▶ [Data under study]:
-=-=-

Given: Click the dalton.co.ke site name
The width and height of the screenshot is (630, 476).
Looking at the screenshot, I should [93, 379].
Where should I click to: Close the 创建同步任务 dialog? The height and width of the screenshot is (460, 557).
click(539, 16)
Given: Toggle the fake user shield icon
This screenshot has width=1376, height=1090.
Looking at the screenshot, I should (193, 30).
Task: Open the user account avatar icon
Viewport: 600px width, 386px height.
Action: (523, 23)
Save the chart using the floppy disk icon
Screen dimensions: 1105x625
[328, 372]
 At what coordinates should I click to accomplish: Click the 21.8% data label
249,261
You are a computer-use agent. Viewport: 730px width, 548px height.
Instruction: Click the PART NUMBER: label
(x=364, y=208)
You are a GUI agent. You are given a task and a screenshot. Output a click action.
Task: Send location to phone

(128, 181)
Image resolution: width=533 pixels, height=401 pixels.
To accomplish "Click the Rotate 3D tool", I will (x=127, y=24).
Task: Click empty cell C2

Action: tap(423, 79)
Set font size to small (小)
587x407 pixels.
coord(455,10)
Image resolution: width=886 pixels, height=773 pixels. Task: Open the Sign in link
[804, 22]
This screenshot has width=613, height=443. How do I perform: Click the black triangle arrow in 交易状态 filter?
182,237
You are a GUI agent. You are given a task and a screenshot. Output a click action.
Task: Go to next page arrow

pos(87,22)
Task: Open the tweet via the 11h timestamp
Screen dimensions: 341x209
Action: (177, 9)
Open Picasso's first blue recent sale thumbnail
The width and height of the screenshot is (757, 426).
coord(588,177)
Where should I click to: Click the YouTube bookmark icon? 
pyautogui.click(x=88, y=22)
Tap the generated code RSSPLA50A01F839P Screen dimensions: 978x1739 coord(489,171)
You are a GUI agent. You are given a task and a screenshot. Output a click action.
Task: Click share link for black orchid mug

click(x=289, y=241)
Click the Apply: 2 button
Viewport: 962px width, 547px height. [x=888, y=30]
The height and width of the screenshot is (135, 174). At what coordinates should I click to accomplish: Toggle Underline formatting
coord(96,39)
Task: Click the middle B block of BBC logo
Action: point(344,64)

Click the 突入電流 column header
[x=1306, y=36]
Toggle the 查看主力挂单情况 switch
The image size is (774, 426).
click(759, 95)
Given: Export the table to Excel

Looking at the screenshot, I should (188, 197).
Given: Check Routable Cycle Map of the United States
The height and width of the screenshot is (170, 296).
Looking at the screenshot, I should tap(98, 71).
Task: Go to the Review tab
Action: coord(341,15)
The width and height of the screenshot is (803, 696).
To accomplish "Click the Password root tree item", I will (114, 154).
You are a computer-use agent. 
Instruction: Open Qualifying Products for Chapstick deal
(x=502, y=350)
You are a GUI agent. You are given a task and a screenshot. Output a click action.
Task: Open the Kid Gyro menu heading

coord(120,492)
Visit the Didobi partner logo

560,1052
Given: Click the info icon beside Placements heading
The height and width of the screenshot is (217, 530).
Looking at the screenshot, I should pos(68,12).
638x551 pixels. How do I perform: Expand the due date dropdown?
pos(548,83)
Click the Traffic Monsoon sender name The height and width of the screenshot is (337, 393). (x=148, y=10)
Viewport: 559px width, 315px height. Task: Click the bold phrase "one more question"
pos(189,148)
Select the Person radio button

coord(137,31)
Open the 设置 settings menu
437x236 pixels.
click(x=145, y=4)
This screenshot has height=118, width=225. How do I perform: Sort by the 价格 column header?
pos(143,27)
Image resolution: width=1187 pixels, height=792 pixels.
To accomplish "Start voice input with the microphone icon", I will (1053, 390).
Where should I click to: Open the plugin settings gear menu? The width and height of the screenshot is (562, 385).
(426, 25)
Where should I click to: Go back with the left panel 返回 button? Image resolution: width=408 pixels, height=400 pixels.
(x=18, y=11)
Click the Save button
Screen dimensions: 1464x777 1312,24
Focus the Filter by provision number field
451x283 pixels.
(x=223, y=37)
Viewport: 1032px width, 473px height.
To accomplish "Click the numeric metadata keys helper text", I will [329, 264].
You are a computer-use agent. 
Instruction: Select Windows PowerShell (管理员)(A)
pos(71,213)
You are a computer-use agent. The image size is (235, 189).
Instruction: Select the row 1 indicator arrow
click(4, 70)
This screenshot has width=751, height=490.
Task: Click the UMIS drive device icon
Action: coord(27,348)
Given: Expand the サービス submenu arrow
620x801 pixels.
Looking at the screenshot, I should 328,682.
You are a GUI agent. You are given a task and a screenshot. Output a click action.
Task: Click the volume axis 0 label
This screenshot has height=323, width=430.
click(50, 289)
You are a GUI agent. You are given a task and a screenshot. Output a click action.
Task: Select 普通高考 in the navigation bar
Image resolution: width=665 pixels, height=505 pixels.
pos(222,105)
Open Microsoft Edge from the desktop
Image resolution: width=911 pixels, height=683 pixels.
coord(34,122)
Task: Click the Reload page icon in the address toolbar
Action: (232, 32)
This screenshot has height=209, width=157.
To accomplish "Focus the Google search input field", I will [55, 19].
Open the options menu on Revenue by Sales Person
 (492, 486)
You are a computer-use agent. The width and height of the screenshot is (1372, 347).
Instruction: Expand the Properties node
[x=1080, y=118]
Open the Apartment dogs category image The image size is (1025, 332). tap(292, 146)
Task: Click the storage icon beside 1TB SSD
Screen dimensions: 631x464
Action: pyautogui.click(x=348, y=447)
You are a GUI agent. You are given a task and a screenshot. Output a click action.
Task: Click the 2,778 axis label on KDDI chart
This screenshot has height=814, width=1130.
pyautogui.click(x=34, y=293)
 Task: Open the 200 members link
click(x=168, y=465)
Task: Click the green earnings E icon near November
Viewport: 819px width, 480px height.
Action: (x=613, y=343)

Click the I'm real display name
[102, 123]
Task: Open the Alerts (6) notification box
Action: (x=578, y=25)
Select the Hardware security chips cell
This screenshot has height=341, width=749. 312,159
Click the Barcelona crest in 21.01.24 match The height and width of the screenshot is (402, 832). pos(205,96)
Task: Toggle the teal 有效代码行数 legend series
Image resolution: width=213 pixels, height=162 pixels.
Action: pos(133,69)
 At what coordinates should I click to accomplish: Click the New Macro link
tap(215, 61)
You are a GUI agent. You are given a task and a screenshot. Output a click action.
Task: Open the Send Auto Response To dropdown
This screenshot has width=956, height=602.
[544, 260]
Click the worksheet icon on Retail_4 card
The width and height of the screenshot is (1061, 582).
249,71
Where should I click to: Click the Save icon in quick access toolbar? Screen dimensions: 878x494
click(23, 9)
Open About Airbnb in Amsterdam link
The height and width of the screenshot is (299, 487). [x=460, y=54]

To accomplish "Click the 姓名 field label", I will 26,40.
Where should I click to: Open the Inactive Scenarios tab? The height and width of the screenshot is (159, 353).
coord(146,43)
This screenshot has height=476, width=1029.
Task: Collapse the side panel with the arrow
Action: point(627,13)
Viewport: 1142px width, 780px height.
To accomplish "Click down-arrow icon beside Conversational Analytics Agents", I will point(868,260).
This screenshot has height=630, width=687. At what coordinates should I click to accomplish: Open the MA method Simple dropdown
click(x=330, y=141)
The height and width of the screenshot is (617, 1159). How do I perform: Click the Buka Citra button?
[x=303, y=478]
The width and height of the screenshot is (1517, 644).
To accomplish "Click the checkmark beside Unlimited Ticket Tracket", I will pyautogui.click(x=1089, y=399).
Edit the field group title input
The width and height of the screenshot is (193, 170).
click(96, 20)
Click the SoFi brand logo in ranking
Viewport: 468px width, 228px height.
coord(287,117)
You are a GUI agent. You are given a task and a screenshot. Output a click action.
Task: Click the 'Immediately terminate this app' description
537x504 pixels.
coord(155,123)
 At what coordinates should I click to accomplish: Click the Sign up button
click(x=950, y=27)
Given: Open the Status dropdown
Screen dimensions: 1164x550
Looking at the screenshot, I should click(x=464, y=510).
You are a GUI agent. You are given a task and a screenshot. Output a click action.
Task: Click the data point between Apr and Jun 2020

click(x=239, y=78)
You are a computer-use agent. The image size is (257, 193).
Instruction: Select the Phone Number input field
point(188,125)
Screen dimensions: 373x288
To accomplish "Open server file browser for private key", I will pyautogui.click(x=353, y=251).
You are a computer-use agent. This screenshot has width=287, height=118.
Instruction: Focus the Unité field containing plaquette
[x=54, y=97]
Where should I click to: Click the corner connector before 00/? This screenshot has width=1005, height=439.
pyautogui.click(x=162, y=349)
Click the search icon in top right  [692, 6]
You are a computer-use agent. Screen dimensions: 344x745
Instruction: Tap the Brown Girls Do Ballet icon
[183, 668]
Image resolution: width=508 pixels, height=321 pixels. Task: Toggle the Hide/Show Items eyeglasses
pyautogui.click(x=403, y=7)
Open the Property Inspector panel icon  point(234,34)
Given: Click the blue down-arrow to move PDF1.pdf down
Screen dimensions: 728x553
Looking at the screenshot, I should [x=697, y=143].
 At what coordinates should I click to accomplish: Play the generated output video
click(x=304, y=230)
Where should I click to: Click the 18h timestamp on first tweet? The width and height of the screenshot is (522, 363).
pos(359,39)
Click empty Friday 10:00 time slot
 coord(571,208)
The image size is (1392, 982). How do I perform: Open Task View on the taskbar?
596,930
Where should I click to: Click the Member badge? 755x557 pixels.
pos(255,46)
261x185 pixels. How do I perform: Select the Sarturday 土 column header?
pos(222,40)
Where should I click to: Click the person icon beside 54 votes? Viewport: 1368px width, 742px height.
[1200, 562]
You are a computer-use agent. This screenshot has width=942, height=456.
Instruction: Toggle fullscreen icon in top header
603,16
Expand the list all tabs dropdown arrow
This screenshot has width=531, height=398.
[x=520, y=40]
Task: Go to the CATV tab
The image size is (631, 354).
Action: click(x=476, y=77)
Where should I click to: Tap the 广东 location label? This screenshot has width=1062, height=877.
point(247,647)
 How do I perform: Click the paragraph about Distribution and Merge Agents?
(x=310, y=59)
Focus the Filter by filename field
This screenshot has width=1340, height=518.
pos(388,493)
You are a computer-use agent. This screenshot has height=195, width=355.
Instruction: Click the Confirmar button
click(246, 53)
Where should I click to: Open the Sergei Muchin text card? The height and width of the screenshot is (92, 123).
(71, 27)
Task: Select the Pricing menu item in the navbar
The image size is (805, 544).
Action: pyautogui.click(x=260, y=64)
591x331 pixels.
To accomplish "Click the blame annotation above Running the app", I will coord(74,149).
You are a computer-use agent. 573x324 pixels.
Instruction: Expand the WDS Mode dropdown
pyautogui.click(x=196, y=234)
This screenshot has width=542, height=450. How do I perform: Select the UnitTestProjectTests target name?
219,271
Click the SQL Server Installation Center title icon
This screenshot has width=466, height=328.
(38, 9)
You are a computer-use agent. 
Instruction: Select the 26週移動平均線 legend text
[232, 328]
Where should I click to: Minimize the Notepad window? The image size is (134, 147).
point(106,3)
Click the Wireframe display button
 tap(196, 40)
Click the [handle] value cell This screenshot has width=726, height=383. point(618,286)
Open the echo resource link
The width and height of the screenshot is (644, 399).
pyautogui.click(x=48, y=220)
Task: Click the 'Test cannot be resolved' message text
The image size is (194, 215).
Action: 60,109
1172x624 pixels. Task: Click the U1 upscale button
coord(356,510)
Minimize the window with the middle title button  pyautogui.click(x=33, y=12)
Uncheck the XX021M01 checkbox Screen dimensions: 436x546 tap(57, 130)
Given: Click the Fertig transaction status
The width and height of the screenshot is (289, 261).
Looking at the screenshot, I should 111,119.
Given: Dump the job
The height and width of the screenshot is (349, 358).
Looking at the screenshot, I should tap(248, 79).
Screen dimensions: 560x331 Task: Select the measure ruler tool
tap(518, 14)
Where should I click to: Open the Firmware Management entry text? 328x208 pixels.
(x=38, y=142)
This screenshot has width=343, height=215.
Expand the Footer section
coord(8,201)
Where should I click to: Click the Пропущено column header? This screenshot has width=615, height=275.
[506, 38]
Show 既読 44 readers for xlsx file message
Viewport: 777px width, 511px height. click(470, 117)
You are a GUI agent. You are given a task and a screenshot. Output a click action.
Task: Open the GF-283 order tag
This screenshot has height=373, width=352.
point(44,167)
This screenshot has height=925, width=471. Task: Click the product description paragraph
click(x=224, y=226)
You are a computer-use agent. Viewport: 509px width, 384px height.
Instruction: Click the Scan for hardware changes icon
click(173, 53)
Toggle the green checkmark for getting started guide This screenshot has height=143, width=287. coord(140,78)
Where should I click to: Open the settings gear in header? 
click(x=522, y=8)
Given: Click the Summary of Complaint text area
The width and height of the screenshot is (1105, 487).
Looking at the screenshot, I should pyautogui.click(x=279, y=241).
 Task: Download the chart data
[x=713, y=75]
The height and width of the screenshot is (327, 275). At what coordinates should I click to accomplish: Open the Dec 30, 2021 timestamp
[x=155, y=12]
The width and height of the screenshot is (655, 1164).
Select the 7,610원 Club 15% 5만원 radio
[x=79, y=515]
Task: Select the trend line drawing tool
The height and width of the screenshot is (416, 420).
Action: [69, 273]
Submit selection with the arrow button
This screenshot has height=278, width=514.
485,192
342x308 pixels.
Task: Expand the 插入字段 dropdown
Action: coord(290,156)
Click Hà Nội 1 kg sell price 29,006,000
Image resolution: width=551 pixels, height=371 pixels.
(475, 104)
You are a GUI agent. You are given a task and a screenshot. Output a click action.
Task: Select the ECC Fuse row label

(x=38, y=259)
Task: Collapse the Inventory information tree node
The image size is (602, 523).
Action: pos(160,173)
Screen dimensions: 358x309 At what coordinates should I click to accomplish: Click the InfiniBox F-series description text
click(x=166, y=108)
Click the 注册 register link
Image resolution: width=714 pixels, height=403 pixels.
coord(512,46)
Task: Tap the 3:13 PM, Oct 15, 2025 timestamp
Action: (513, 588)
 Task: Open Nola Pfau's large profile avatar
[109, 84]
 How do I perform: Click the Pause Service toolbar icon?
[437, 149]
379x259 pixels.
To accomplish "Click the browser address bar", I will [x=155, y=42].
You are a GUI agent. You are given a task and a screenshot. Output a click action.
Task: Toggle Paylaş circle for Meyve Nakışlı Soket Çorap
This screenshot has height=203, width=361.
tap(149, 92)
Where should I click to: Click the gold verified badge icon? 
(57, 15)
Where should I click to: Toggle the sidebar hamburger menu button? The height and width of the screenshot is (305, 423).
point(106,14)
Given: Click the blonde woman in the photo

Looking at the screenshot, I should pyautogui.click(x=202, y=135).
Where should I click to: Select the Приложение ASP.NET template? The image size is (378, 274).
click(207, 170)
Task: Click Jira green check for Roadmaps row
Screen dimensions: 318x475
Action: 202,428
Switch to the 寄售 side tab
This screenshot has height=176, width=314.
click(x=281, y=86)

-=-=-

▶ [Exercise brief]: Above are the records; copy every line in them that holds the word "will".

▶ [Answer section]:
To accomplish "Click the Rotate 3D tool", I will (x=127, y=24).
To accomplish "Click the Password root tree item", I will (114, 154).
To accomplish "Start voice input with the microphone icon", I will (1053, 390).
To accomplish "Click the numeric metadata keys helper text", I will [329, 264].
To accomplish "Focus the Google search input field", I will [55, 19].
To accomplish "Click the 姓名 field label", I will 26,40.
To accomplish "Click down-arrow icon beside Conversational Analytics Agents", I will point(868,260).
To accomplish "Click the checkmark beside Unlimited Ticket Tracket", I will pyautogui.click(x=1089, y=399).
To accomplish "Open server file browser for private key", I will pyautogui.click(x=353, y=251).
To accomplish "Click the blame annotation above Running the app", I will coord(74,149).
To accomplish "Click the browser address bar", I will [x=155, y=42].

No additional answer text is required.